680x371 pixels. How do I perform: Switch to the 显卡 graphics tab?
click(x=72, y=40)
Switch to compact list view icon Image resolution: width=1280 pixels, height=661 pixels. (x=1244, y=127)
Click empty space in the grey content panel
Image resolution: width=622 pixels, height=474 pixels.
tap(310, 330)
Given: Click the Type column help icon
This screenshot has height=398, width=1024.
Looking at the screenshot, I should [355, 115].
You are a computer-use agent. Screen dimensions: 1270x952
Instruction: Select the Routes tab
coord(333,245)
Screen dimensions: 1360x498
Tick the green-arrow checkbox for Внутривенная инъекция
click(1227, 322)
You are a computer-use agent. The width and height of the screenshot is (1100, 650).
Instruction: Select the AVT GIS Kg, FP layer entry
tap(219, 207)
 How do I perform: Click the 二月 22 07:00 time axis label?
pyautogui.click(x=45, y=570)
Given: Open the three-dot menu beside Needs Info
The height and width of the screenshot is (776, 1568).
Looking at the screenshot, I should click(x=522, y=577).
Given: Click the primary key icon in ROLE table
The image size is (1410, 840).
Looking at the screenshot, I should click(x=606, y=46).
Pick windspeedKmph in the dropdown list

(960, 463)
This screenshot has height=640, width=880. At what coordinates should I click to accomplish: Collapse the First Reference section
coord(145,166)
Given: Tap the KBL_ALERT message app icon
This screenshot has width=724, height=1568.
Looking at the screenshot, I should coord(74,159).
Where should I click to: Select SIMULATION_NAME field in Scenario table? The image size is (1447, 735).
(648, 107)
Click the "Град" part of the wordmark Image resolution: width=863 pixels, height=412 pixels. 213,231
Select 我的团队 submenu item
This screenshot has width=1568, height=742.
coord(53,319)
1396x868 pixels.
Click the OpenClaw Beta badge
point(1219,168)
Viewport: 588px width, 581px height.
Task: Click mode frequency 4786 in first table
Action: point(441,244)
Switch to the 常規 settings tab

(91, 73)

########

Recast the entire listing above as a numbered list, omitting the blank lines.

1. 680x371 pixels. How do I perform: Switch to the 显卡 graphics tab?
2. click(x=72, y=40)
3. Switch to compact list view icon Image resolution: width=1280 pixels, height=661 pixels. (x=1244, y=127)
4. Click empty space in the grey content panel
5. Image resolution: width=622 pixels, height=474 pixels.
6. tap(310, 330)
7. Given: Click the Type column help icon
8. This screenshot has height=398, width=1024.
9. Looking at the screenshot, I should [355, 115].
10. You are a computer-use agent. Screen dimensions: 1270x952
11. Instruction: Select the Routes tab
12. coord(333,245)
13. Screen dimensions: 1360x498
14. Tick the green-arrow checkbox for Внутривенная инъекция
15. click(1227, 322)
16. You are a computer-use agent. The width and height of the screenshot is (1100, 650).
17. Instruction: Select the AVT GIS Kg, FP layer entry
18. tap(219, 207)
19.  How do I perform: Click the 二月 22 07:00 time axis label?
20. pyautogui.click(x=45, y=570)
21. Given: Open the three-dot menu beside Needs Info
22. The height and width of the screenshot is (776, 1568).
23. Looking at the screenshot, I should click(x=522, y=577).
24. Given: Click the primary key icon in ROLE table
25. The image size is (1410, 840).
26. Looking at the screenshot, I should click(x=606, y=46).
27. Pick windspeedKmph in the dropdown list
28. (960, 463)
29. This screenshot has height=640, width=880. At what coordinates should I click to accomplish: Collapse the First Reference section
30. coord(145,166)
31. Given: Tap the KBL_ALERT message app icon
32. This screenshot has width=724, height=1568.
33. Looking at the screenshot, I should coord(74,159).
34. Where should I click to: Select SIMULATION_NAME field in Scenario table? The image size is (1447, 735).
35. (648, 107)
36. Click the "Град" part of the wordmark Image resolution: width=863 pixels, height=412 pixels. 213,231
37. Select 我的团队 submenu item
38. This screenshot has width=1568, height=742.
39. coord(53,319)
40. 1396x868 pixels.
41. Click the OpenClaw Beta badge
42. point(1219,168)
43. Viewport: 588px width, 581px height.
44. Task: Click mode frequency 4786 in first table
45. Action: point(441,244)
46. Switch to the 常規 settings tab
47. (91, 73)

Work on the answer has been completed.